By Angele Kedaitiene

The Lithuanian government on 19 June decided to join the EU goal to achieve a climate-neutral economy by 2050, although such ambition could be a challenge for the country’s economy.

Economy Minister Virginijus Sinkevicius warned that this target would hit the development of small but important industrial cities, like Jonava, Akmene and Mazeikiai. Furthermore, the manufacturing sector in Lithuania makes a higher economic contribution than in other EU countries, what would also be a challenge.

Agriculture and road transportation are other sectors of Lithuanian economy which would require significant transformation. Farmers and carriers agree that CO2 emission must be reduced, but warn that such changes would require huge investment.

Raimundas Juknevicius, vice president of the Lithuanian Farmers’ Union, says it will be hard to ensure that energy for land cultivation, crop maintenance and harvesting were produced without CO2 emissions.

“A powerful harvesting combine uses over a ton of fuel per day. It’s a huge amount of energy. There’s no technology to make batteries that would replace it,” Juknevicius said. “We do realize the need to move towards halting global warming as the agriculture sector will suffer very much due to climate change. On the other hand, politicians have the duty to set goals, and it’s not that easy to implement them.”

Climate scientists say Lithuania is experiencing more frequent and intense heat waves due to climate change, and also the nature of precipitation is changing as well as showers are followed by periods of drought, and tornadoes form more often.

Although, the above concerns of the economic sectors of Lithuanian, could be exaggerated. Statistics shows that country is well placed in terms of green transition and could be among leading EU countries.

The graphs below demonstrates energy consumption per capita and CO2 emissions per capita in tonnes for the 19 countries of the Eurozone, with Lithuania and Latvia being the most modest consumers and emitters.

The energy consumption in the Eurozone countries went down during the decade, but at the same time, EU countries demonstrate huge differences, Malta being the biggest consumer of energy, along with Germany, Ireland and Austria, and Netherlands, Lithuania and Spain being the less consuming countries. Germany has a very powerful industry, also Ireland and Austria. Energy consumption in Malta is driven by the fact that people could use the private cars for commuting. In the last years, Lithuanian government has paid sufficient attention to energy efficiency, by changing technologies, developing less energy-intensive service industry, also by encouraging the renovation of houses, promoting public transport and bicycles.

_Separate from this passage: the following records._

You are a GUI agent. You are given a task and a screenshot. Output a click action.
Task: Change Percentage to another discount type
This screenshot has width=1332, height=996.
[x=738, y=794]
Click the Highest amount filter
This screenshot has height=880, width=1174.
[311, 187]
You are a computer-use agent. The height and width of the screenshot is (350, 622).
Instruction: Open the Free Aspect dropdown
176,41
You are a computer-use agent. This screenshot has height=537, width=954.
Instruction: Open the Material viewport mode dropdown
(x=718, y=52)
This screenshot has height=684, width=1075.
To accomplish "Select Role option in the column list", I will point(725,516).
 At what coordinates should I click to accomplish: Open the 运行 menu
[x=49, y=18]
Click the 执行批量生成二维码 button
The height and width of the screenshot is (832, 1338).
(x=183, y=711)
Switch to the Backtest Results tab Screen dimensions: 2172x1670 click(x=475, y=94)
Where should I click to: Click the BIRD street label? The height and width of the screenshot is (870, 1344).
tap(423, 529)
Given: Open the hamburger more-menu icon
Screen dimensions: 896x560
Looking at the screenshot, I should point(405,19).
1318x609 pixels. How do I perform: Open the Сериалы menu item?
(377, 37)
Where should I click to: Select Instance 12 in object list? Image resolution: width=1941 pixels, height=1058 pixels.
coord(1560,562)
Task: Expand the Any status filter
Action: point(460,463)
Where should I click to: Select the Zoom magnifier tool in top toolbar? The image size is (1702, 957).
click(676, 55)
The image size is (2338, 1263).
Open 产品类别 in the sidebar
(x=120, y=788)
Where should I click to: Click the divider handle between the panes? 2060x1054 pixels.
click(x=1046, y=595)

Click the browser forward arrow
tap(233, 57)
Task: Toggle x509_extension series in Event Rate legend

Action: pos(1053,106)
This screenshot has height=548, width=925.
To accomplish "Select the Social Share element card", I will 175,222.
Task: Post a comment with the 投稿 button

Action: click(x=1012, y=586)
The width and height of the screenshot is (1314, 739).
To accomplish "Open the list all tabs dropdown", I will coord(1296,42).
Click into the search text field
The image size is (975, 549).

CO2 emissions per capita does also vary across the Eurozone countries, the highest being in Luxembourg and Estonia, Netherlands and Germany, the lowest – in Lithuania, Latvia and Malta. The difference between the highest and lowest emitters, around 4-5 times, is huge, with some countries managing high energy consumption with relatively small emissions, and vice versa, mainly because of the national policy context.